Старшая Ефросинья была уже совсем невестой, но князь никак не мог придумать, куда бы ее пристроить. Пограничное для русских земель Рязанское княжество не было ни особо богатым, ни особо влиятельным, ни особо сильным в военном отношении, поэтому особого спроса на тамошних невест не наблюдалось. Князь даже не мог сделать достойный вклад в монастырь, чтобы обеспечить дочери церковную карьеру, потому что финансов пограничному рязанскому княжество вечно не хватало. То владимирцы прилезут с войной, то черниговцы, то мокша или эрзя, то булгары, то половцы, а на этот раз вот принесло Батыгу с его войском. Но если у отца нет денег на вклад в монастырь и нет женихов для того чтобы выдать дочерей замуж – не идти же девкам на речку с горя топиться…

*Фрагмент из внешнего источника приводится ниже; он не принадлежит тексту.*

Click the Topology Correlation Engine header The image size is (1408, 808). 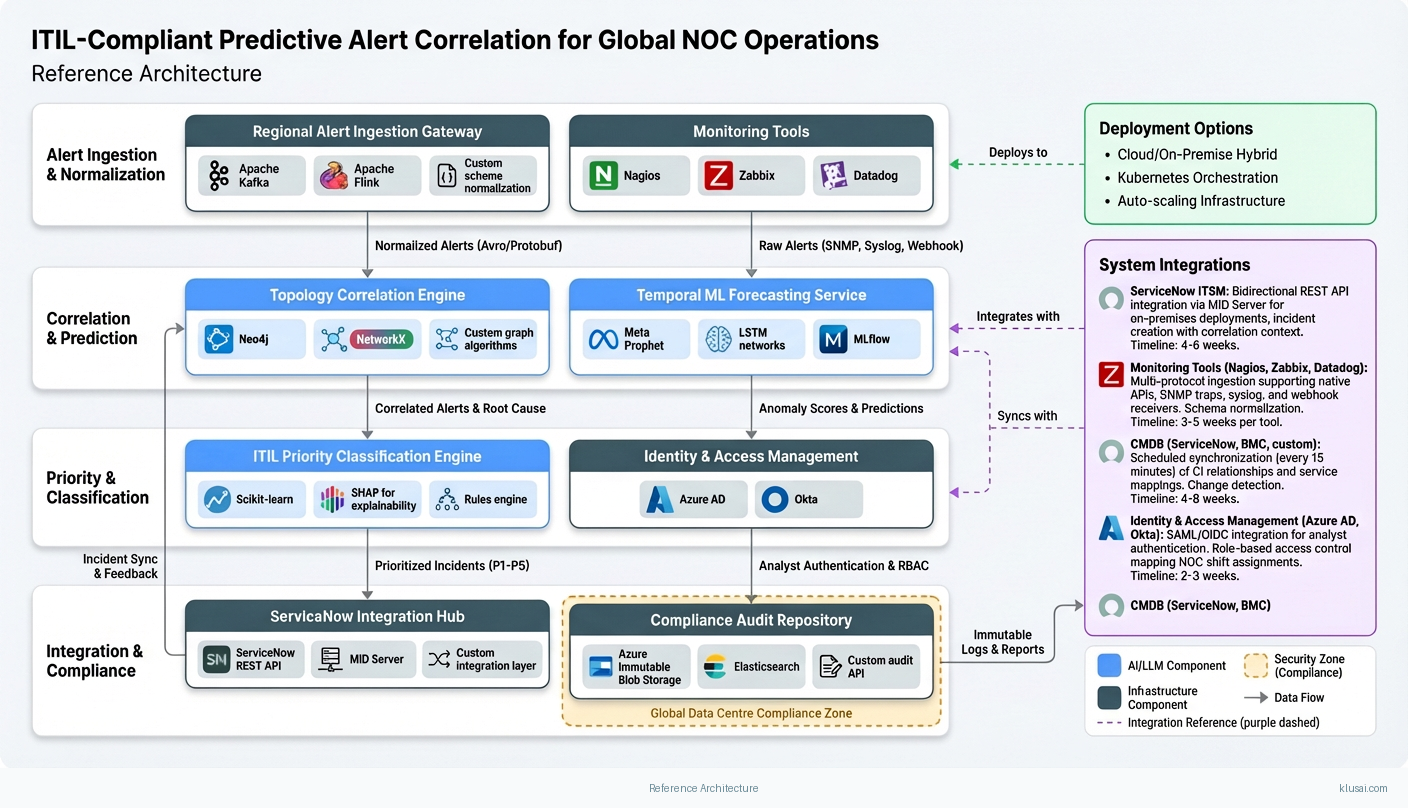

На семейном совете было решено отправить женщин с маленькими детьми в безопасное место – то есть в тридевятое царство, тридесятое государство к князю Серегину. С ними же должна была отправиться и молодая жена князя Олега Красного Весняна-Гликерия с годовалым сыном Романом. Старшей над эвакуируемыми женщинами назначили старую княгиню Аграфену Ростиславну, при помощи Евпатия Коловрата выработав для нее целый ряд рекомендаций и инструкций. Узнав, что почти все воинство Серегина состоит из дев-воительниц, князь Юрий Игоревич решил, что чести и достоинству его домашних в тридевятом царстве ничего не грозит. Наивный чукотский мальчик… Нет, что касается чести и достоинства тут, конечно, без разговоров. И старые и малые, и юные жены, и юные вдовы будут находиться в полной безопасности во всех смыслах этого слова. Но вот что касается остальных соблазнов, так это еще вопрос. Ни одна даже самая суровая Аграфена Ростиславна не сможет уследить за жизнерадостными и любопытными женщинами и отроковицами, попавшими из душного и мрачного княжеского терема в открытое солнцу и всем ветрам свободное общество, в котором женщина – это активное начало – труженица, творец и воительница, а не только дочь, жена и мать, чья задача только воспроизводство потомства. Кстати и пятидесятишестилетнюю Аграфену Ростиславну, как и тридцатисемилетнюю супругу князя Софью Михайловну, вполне и запросто могут соблазнить процедурой радикального омоложения. Какая женщина не мечтает вернуть свои шестнадцать или семнадцать лет, когда грудь была высока и упруга, щеки румяны, шея бела и гладка, а пухлые розовые губы сами собой складывались в загадочную и соблазнительную улыбку.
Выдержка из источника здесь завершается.